Deutschman, Alan. (200) The Second Coming of Steve Jobs. New York, Doubleday.
For those individuals with short memories, Steve Jobs of Apple Computer is the technical guru who led his company to prominence with the iMac and the iPod. But this recent success is the second act of a business career that has spanned many highs and lows over its long course. For Alan Deutschman, author of The Second Coming of Steve Jobs, the tile subject is the comeback kid of the technical business world. Jobs began his Macintosh Company as a rival to IBM. His company remains the greatest rival to Bill Gates' behemoth company Microsoft. How did Jobs accomplish this? What is his leadership style that enabled him to scale such heights?
Deutchman, a great storyteller, begins his text with Jobs expulsion as leader of the company he founded in 1985 and ends with Jobs' return and success.

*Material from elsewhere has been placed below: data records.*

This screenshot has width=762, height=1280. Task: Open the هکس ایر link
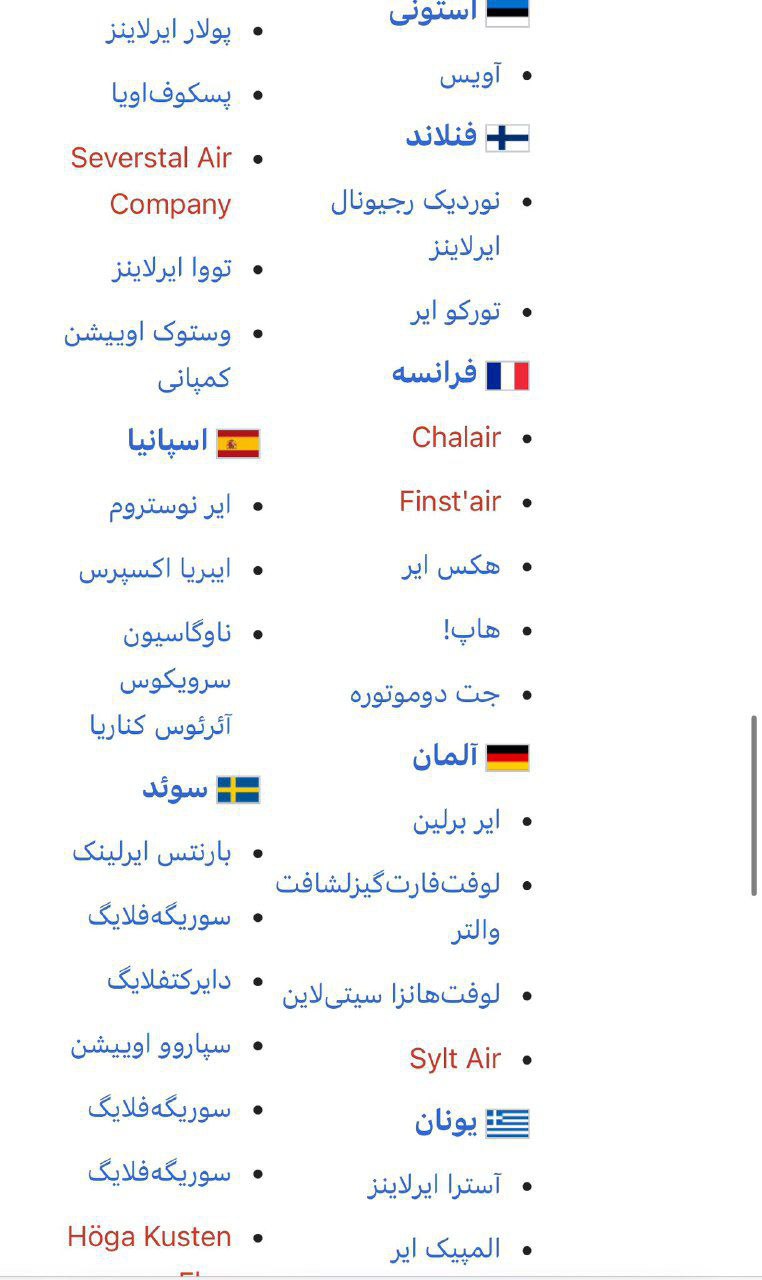point(450,566)
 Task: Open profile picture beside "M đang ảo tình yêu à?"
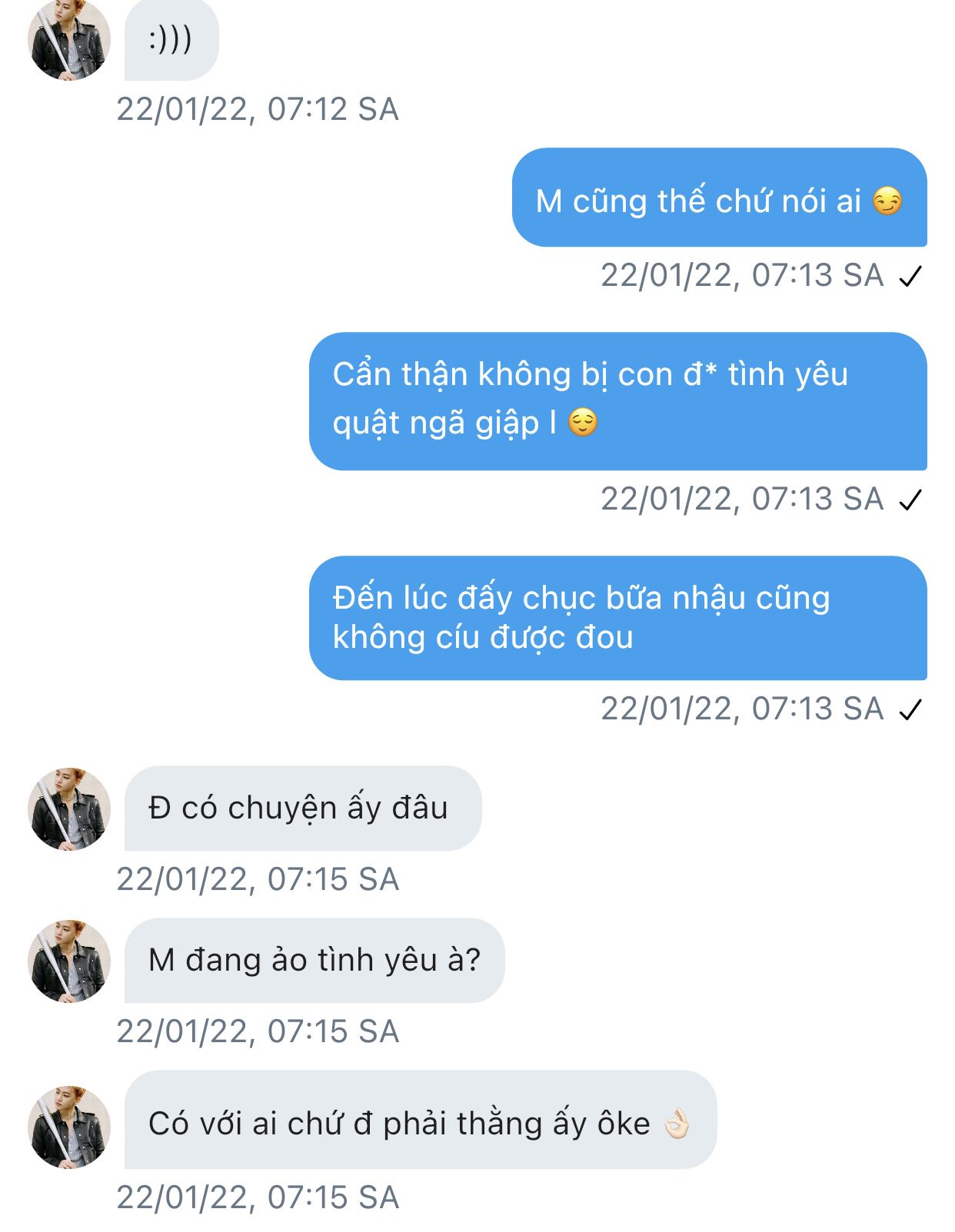tap(69, 961)
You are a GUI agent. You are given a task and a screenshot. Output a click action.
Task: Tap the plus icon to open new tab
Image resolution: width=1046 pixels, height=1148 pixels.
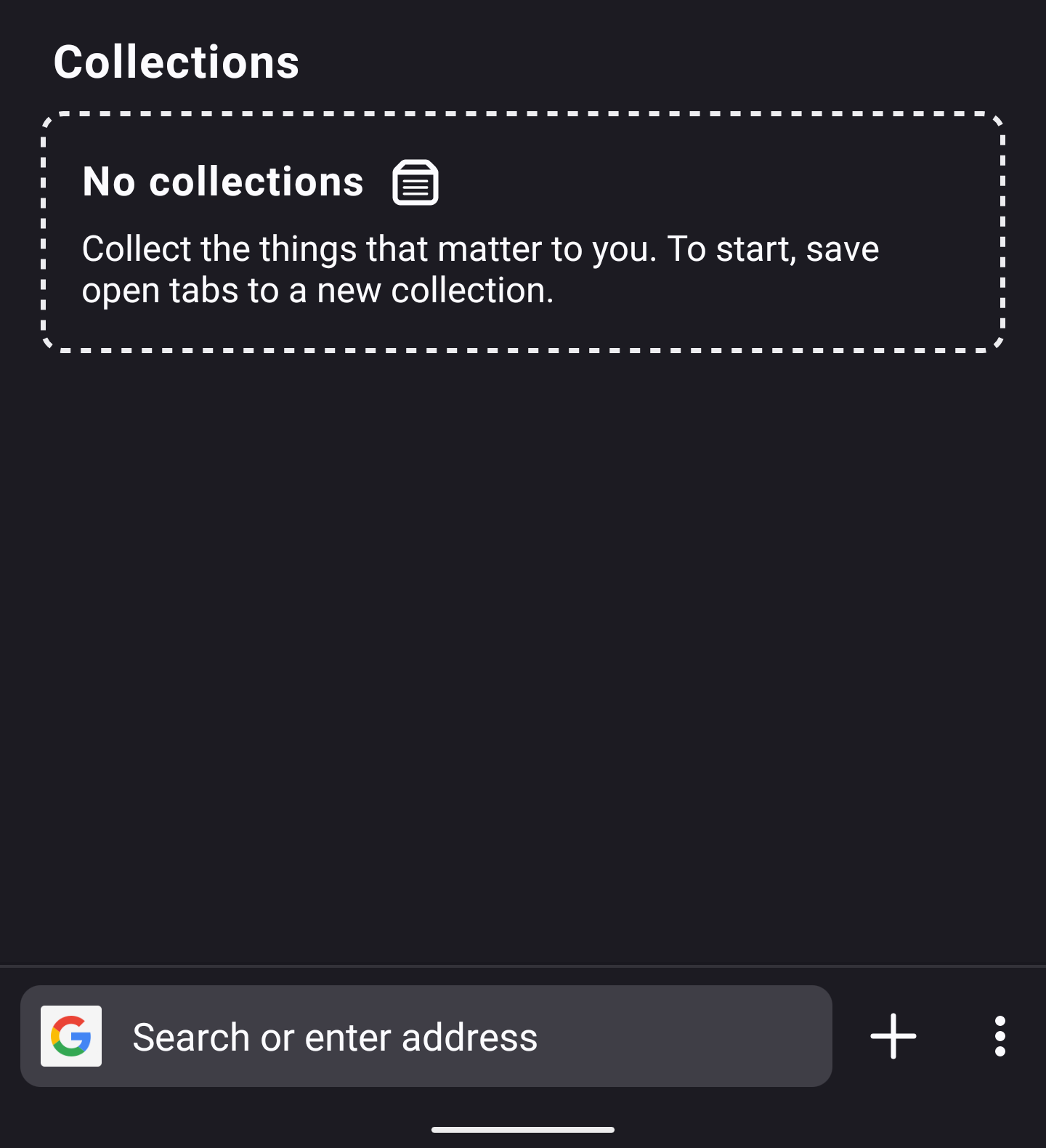pyautogui.click(x=893, y=1037)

Rather than merely lauding his subject, the author looks into why Jobs was evicted by the company as well as his decision to lead the company again. He tells a story of a corporate fall from grace and a return, rather than merely calling Jobs a great leader. The reader understands why Jobs' occasionally dark, but always charismatic style of dominating whatever organization he becomes a part of can be ineffective at times and effective at others.
The author examines Jobs' difficulties creating the Next computer company after leaving Apple and how Jobs managed to turn his previous failures into successes with the Pixar animation system deployed to such acclaim in the two "Toy Story" movies. The climax of the book is Jobs' ultimate, successful reclamation of the Apple crown of leadership. Throughout all of these experiences, it becomes clear that innovation and vision is key to Jobs. One of the funniest and most classic illustration of Jobs offbeat 'California' ethos is when Jobs announces that the new iMac will be available to consumers in fruit-flavored colors. Bill Gates, writes Deutschman, is perplexed-who cares about the color of the computer, so long as it works? But innovation and customization have become the wave of the future, thanks to Jobs.
Jobs openly based his iMac's advertising on image, rather than function, an unheard-of focus in the computer industry. He used a $100-million dollar a-year advertising campaign that mimicked example of Nike that communicated the ethos of what Nikes as a brand represented -- youth and athleticism, rather than technical aspect of the shoes. In fact, log onto Apple's corporate website today at http://www.apple.com / and be granted with a vision, not of a computer, but of the phrase "Tiger Unleashed." The cool, silver lettering and boxed design of the site are quite similar to Nike's own website at Niketown.com, which promotes the image of beauty and athletes bodies rather than its product.